Avemmo molte esperienze incredibili. Un giorno l’orologio della stazione dei pullman andava cinque minuti avanti, così perdemmo l’autobus. Decidemmo di prenderne un altro che però era diretto in un altro villaggio. Non avevamo mai predicato in quella zona. Nella prima casa a cui bussammo trovammo una ragazza che ci disse: “Eccovi finalmente, vi aspettavo!” Venne fuori che aveva pregato sua sorella, che studiava la Bibbia con noi, di chiederci di andarla a trovare proprio quel giorno.  Noi però non avevamo mai ricevuto il messaggio. Cominciammo a studiare non solo con lei ma anche con i suoi parenti che vivevano vicino casa sua, perciò di lì a poco dovemmo raggrupparli in un unico studio con una decina di presenti. Da allora molti membri di quella famiglia sono diventati Testimoni.

Nel 1965 fummo assegnate alla congregazione di Kuusamo, appena sotto il Circolo Polare Artico, dove siamo tuttora. All’epoca c’erano solo pochi proclamatori. Inizialmente quel nuovo territorio ci sembrò difficile: la gente era molto attaccata alle proprie credenze religiose e aveva pregiudizi nei nostri confronti. Nello stesso tempo però c’era grande rispetto per la Bibbia, il che ci forniva una base comune per intavolare conversazioni. Pian piano ci sforzammo di conoscere meglio quelle persone, e dopo un paio d’anni divenne più facile iniziare studi biblici.

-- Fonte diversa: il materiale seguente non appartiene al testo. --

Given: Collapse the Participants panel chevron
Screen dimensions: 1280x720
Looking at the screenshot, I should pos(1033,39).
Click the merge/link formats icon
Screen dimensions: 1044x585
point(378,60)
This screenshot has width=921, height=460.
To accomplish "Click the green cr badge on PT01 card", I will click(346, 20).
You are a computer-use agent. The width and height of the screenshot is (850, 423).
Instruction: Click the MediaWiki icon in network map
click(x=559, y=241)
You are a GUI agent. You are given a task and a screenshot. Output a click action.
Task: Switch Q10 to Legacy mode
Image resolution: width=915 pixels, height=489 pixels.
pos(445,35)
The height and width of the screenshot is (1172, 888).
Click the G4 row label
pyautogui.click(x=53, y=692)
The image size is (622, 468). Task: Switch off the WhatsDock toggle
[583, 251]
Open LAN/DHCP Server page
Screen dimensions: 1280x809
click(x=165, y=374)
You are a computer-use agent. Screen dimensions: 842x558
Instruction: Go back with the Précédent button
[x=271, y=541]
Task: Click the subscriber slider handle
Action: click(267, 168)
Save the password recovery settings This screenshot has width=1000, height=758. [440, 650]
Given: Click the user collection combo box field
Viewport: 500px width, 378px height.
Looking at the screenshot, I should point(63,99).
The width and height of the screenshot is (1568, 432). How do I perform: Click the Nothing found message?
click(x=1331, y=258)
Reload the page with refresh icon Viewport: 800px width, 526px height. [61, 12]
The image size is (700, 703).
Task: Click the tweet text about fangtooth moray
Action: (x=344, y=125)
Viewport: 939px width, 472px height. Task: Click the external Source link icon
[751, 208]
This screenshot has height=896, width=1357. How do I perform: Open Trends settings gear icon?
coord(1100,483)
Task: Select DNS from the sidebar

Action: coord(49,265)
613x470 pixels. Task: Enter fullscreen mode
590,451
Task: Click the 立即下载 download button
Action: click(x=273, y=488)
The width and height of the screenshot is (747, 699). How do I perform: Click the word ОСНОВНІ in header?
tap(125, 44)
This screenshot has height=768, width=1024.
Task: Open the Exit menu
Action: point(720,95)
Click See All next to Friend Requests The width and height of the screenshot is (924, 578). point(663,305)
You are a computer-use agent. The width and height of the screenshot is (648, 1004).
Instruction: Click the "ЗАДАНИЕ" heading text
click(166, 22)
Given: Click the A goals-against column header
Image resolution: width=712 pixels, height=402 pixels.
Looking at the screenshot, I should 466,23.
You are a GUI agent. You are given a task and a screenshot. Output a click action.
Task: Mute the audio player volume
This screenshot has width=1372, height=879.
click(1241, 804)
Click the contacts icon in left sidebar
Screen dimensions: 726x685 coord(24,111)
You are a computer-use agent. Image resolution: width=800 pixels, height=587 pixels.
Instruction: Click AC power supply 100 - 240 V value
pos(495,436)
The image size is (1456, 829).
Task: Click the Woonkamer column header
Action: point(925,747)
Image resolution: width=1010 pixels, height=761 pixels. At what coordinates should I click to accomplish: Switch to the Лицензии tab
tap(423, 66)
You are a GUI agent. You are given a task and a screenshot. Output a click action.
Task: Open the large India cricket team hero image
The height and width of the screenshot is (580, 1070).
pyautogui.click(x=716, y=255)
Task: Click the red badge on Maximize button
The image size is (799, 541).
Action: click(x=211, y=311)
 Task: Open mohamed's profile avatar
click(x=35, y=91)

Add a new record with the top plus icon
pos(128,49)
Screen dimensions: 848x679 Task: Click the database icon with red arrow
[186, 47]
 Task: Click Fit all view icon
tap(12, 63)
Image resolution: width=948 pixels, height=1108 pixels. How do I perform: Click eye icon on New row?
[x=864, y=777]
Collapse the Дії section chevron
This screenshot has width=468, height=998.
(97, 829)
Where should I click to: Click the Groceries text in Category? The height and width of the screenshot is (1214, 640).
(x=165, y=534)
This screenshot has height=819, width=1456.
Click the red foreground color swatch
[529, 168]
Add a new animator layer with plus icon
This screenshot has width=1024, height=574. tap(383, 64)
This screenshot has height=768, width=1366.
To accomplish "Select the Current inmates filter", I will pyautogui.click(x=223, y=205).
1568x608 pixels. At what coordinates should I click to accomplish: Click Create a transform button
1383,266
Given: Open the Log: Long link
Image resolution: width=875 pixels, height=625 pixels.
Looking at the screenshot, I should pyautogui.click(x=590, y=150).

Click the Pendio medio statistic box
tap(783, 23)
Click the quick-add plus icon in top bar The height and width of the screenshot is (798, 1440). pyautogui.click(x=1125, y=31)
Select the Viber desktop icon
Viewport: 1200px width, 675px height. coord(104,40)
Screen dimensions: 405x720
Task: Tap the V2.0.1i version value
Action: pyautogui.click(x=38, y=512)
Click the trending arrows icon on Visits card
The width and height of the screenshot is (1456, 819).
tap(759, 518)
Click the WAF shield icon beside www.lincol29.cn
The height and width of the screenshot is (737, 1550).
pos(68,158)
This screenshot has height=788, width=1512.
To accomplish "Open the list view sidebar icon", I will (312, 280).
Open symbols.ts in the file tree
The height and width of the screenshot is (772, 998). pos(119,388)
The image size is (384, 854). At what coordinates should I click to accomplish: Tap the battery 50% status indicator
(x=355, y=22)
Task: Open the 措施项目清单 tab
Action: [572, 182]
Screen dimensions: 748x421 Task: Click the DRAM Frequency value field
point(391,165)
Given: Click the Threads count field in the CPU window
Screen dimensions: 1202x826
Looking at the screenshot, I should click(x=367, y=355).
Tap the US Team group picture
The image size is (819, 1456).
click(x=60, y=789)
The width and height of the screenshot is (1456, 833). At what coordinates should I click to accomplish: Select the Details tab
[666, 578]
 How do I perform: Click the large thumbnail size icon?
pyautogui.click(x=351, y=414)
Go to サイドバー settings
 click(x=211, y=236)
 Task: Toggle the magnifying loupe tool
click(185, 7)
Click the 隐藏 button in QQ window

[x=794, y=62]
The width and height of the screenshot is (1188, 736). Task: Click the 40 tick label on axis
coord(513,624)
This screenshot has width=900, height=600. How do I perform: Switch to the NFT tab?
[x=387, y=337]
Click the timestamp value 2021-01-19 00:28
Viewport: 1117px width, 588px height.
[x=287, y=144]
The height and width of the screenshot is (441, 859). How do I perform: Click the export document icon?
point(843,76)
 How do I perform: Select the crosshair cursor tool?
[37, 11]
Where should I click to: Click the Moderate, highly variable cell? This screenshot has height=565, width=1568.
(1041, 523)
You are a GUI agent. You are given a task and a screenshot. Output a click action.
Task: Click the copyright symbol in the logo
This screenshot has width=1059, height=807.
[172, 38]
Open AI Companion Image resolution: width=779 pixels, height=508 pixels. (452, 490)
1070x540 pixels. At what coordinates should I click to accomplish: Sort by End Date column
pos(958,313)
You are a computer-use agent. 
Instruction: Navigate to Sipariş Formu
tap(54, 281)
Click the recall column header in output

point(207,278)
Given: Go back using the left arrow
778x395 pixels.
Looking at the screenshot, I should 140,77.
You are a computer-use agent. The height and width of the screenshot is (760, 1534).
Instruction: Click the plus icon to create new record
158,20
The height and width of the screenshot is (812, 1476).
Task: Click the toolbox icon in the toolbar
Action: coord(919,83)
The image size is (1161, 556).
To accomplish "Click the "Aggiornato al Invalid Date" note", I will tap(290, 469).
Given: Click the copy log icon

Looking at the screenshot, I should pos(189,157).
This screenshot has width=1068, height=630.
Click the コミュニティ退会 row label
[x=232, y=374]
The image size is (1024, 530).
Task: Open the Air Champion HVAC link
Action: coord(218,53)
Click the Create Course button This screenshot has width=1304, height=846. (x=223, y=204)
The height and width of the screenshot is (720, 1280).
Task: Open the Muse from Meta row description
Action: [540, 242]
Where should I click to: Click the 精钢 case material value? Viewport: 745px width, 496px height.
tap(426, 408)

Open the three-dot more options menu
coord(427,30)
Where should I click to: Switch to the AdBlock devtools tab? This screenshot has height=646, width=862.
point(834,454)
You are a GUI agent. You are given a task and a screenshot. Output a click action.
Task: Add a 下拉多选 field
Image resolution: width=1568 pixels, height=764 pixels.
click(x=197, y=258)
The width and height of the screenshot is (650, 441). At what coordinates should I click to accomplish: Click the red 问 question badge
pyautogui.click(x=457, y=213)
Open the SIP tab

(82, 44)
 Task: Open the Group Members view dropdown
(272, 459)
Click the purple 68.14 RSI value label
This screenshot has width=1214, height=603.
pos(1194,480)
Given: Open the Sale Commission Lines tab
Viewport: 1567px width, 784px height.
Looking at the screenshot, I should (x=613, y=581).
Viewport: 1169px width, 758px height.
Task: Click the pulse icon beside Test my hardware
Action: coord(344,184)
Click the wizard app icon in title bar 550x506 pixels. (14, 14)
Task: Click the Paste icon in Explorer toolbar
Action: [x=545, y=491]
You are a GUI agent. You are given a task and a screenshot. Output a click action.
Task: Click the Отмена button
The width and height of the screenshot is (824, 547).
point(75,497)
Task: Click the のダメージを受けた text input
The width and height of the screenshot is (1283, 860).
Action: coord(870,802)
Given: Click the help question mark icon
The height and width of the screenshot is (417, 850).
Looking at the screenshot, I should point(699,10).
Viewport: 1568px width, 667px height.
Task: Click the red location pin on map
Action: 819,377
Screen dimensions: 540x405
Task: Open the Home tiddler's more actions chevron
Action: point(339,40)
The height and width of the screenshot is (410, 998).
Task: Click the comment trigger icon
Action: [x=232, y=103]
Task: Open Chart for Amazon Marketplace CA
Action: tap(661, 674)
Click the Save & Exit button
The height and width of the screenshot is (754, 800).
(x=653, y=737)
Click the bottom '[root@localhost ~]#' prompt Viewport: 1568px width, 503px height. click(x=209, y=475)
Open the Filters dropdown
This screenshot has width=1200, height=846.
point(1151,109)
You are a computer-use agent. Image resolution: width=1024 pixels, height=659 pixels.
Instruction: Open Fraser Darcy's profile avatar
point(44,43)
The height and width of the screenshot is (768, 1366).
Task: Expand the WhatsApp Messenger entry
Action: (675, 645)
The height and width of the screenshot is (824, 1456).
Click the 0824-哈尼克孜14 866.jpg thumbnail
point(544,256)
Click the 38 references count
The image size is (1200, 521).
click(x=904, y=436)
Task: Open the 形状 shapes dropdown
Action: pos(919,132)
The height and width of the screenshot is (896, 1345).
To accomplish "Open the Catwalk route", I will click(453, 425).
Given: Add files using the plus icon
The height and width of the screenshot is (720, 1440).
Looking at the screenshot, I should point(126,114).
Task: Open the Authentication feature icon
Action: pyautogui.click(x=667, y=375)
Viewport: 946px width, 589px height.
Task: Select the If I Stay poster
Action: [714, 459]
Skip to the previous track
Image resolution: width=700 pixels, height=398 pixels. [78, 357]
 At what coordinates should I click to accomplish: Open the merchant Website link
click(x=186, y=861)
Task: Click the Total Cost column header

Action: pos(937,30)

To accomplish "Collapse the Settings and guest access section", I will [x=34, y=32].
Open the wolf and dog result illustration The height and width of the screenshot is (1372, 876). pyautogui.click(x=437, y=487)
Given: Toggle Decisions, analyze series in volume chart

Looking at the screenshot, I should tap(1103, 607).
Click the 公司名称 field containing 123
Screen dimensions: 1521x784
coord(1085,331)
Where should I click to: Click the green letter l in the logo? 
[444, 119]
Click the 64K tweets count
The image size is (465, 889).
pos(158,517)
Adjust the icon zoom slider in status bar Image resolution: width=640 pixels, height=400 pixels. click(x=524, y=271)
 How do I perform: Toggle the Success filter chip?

ANCORA ATTIVE NEL MINISTERO

Alcune delle persone che hanno studiato con noi

Oggi non abbiamo più le energie per trascorrere lunghe giornate nel ministero di campo, ma comunque usciamo quasi tutti i giorni. Predicare nel nostro vasto territorio divenne più semplice dopo il 1987 perché, incoraggiata da nostro nipote, Aili, all’età di 56 anni, prese la patente. Le cose migliorarono ancora quando fu costruita una nuova Sala del Regno e ci trasferimmo in un appartamento attiguo.

La crescita a cui abbiamo assistito ci reca grande gioia. Quando iniziammo il servizio a tempo pieno, nel nord della Finlandia c’erano pochissimi proclamatori sparsi qua e là, ma ora ci sono diverse congregazioni, che formano una circoscrizione. Spesso capita che alle assemblee qualcuno ci avvicini e ci chieda se ci ricordiamo chi è. In molti casi si tratta di fratelli che ci hanno conosciuto perché studiavamo la Bibbia a casa loro quando erano piccoli. Il seme piantato anni o anche decenni prima ha portato frutto! (1 Cor. 3:6).

Il servizio è bello anche nelle giornate di pioggia

Nel 2008 abbiamo compiuto 50 anni di servizio come pioniere speciali. Ringraziamo Geova per essere riuscite a sostenerci l’un l’altra in questa preziosa opera. Abbiamo condotto una vita semplice, ma non ci è mai mancato nulla (Sal. 23:1). I nostri timori iniziali si sono dimostrati infondati. In tutti questi anni Geova ci ha rafforzato, proprio come promesso in Isaia 41:10: “Di sicuro ti fortificherò. Sì, realmente ti aiuterò. Sì, davvero ti sorreggerò fermamente con la mia destra di giustizia”.